• **Text provided**:
Theory Asymptotic_Qualitative_Properties
section ‹Asymptotic and Qualitative Properties›
theory Asymptotic_Qualitative_Properties
imports Derivative_Identities_Smoothness
begin
subsection ‹Limits at Infinity of Sigmoid and its Derivative›
text ‹
--- Asymptotic Behaviour ---
We have
\[
\lim_{x\to+\infty} \sigma(x) = 1,
\quad
\lim_{x\to-\infty} \sigma(x) = 0.
\]
›
lemma lim_sigmoid_infinity: "((λx. sigmoid x) ⤏ 1) at_top"
unfolding sigmoid_def by real_asymp
lemma lim_sigmoid_minus_infinity: "(sigmoid ⤏ 0) at_bot"
unfolding sigmoid_def by real_asymp
lemma sig_deriv_lim_at_top: "(deriv sigmoid ⤏ 0) at_top"
proof (subst tendsto_at_top_epsilon_def, clarify)
fix ε :: real
assume ε_pos: "0 < ε"
text ‹Using the fact that \(\sigma(x) \to 1\) as \(x \to +\infty\).›
obtain N where N_def: "∀x ≥ N. ¦sigmoid x - 1¦ < ε / 2"
using lim_sigmoid_infinity[unfolded tendsto_at_top_epsilon_def] ε_pos
by (metis half_gt_zero)
have deriv_bound: "∀x ≥ N. ¦deriv sigmoid x¦ ≤ ¦sigmoid x - 1¦"
proof (clarify)
fix x
assume "x ≥ N"
hence "¦deriv sigmoid x¦ = ¦sigmoid x - 1 + 1¦ * ¦1 - sigmoid x¦"
by (simp add: abs_mult sigmoid_derivative)
also have "... ≤ ¦sigmoid x - 1¦"
by (smt (verit) mult_cancel_right1 mult_right_mono sigmoid_range)
finally show "¦deriv sigmoid x¦ ≤ ¦sigmoid x - 1¦".
qed
have "∀x ≥ N. ¦deriv sigmoid x¦ < ε"
proof (clarify)
fix x
assume "x ≥ N"
hence "¦deriv sigmoid x¦ ≤ ¦sigmoid x - 1¦"
using deriv_bound by simp
also have "... < ε / 2"
using `x ≥ N` N_def by simp
also have "... < ε"
using ε_pos by simp
finally show "¦deriv sigmoid x¦ < ε" .
qed
then show "∃N::real. ∀x≥N. ¦deriv sigmoid x - (0::real)¦ < ε"
by (metis diff_zero)
qed
lemma sig_deriv_lim_at_bot: "(deriv sigmoid ⤏ 0) at_bot"
proof (subst tendsto_at_bot_epsilon_def, clarify)
fix ε :: real
assume ε_pos: "0 < ε"
text ‹Using the fact that \(\sigma(x) \to 0\) as \(x \to -\infty\).›
obtain N where N_def: "∀x ≤ N. ¦sigmoid x - 0¦ < ε / 2"
using lim_sigmoid_minus_infinity[unfolded tendsto_at_bot_epsilon_def] ε_pos
by (meson half_gt_zero)
have deriv_bound: "∀x ≤ N. ¦deriv sigmoid x¦ ≤ ¦sigmoid x - 0¦"

• **Recorded data**:
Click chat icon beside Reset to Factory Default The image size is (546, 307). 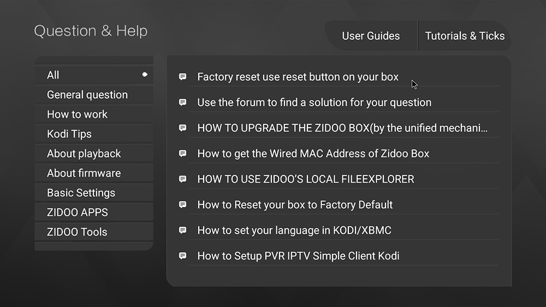point(182,204)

• **Work to do**:
1. Answer these questions about the Isabelle theory on sigmoid limits, one per line:
(a) Which theory does it import?
(b) Which proof method finishes the lemma lim_sigmoid_infinity after sigmoid_def is unfolded?
(c) In the lemma sig_deriv_lim_at_bot, which method and fact are given after "by" to obtain N?
2. Continue the Isabelle theory on sigmoid limits from the point where it stops.

• **Expected results**:
1.
(a) Derivative_Identities_Smoothness
(b) real_asymp
(c) meson with half_gt_zero

2.
proof (clarify)
fix x
assume "x ≤ N"
hence "¦deriv sigmoid x¦ = ¦sigmoid x - 0 + 0¦ * ¦1 - sigmoid x¦"
by (simp add: abs_mult sigmoid_derivative)
also have "... ≤ ¦sigmoid x - 0¦"
by (smt (verit, del_insts) mult_cancel_left2 mult_left_mono sigmoid_range)
finally show "¦deriv sigmoid x¦ ≤ ¦sigmoid x - 0¦".
qed
have "∀x ≤ N. ¦deriv sigmoid x¦ < ε"
proof (clarify)
fix x
assume "x ≤ N"
hence "¦deriv sigmoid x¦ ≤ ¦sigmoid x - 0¦"
using deriv_bound by simp
also have "... < ε / 2"
using `x ≤ N` N_def by simp
also have "... < ε"
using ε_pos by simp
finally show "¦deriv sigmoid x¦ < ε".
qed
then show "∃N::real. ∀x ≤ N. ¦deriv sigmoid x - (0::real)¦ < ε"
by (metis diff_zero)
qed
subsection ‹Curvature and Inflection›
lemma second_derivative_sigmoid_positive_on:
assumes "x < 0"
shows "Nth_derivative 2 sigmoid x > 0"
proof -
have "1 - 2 * sigmoid x > 0"
using assms sigmoid_left_dom_range by force
then show "Nth_derivative 2 sigmoid x > 0"
by (simp add: sigmoid_range sigmoid_second_derivative)
qed
lemma second_derivative_sigmoid_negative_on:
assumes "x > 0"
shows "Nth_derivative 2 sigmoid x < 0"
proof -
have "1 - 2 * sigmoid x < 0"
by (smt (verit) assms sigmoid_strictly_increasing sigmoid_symmetry)
then show "Nth_derivative 2 sigmoid x < 0"
by (simp add: mult_pos_neg sigmoid_range sigmoid_second_derivative)
qed
lemma sigmoid_inflection_point:
"Nth_derivative 2 sigmoid 0 = 0"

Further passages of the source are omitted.